___ Entries shown

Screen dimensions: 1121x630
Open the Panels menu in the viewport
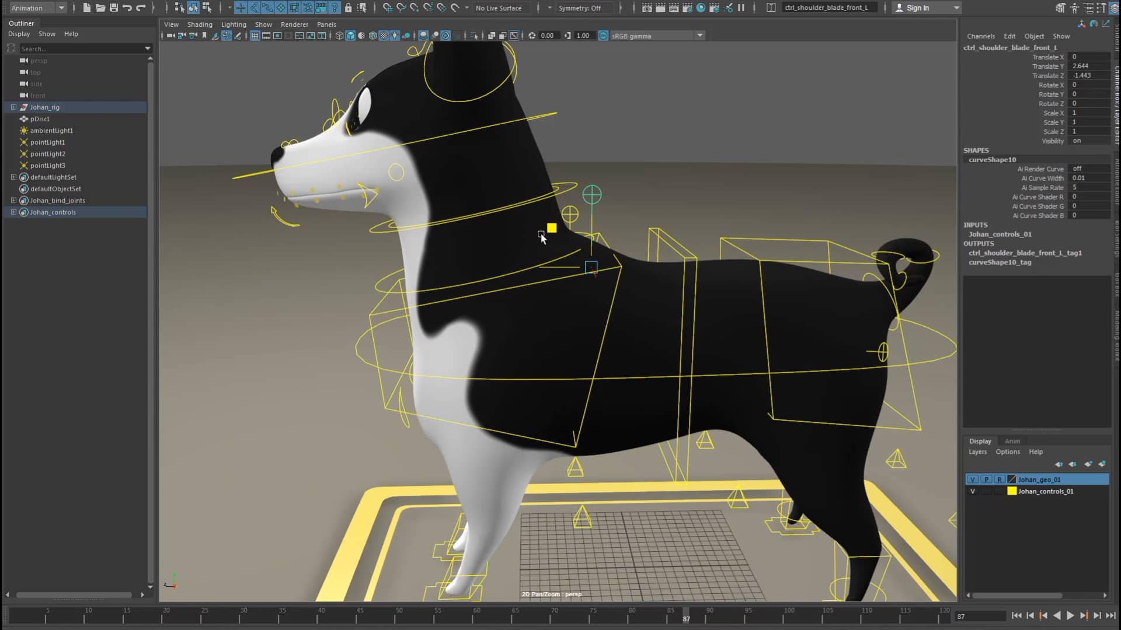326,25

______
___ Entries shown

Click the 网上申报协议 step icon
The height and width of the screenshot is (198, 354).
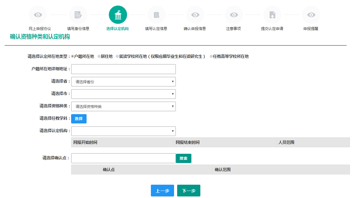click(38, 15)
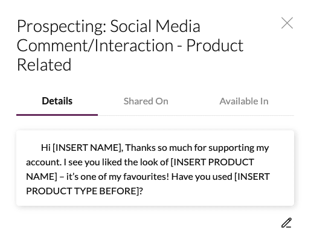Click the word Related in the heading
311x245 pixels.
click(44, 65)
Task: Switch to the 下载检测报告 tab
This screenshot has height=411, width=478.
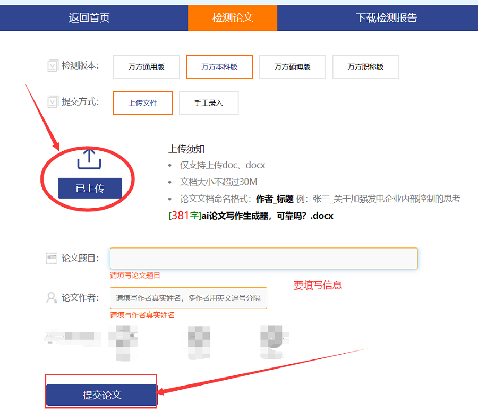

______

* [Exercise directions]:
Which lines of the material contain the string "height"? Extract each of them in full, treating uppercase and lowercase as different.

* [Problem solution]:
The height and width of the screenshot is (198, 354).
This screenshot has height=411, width=478.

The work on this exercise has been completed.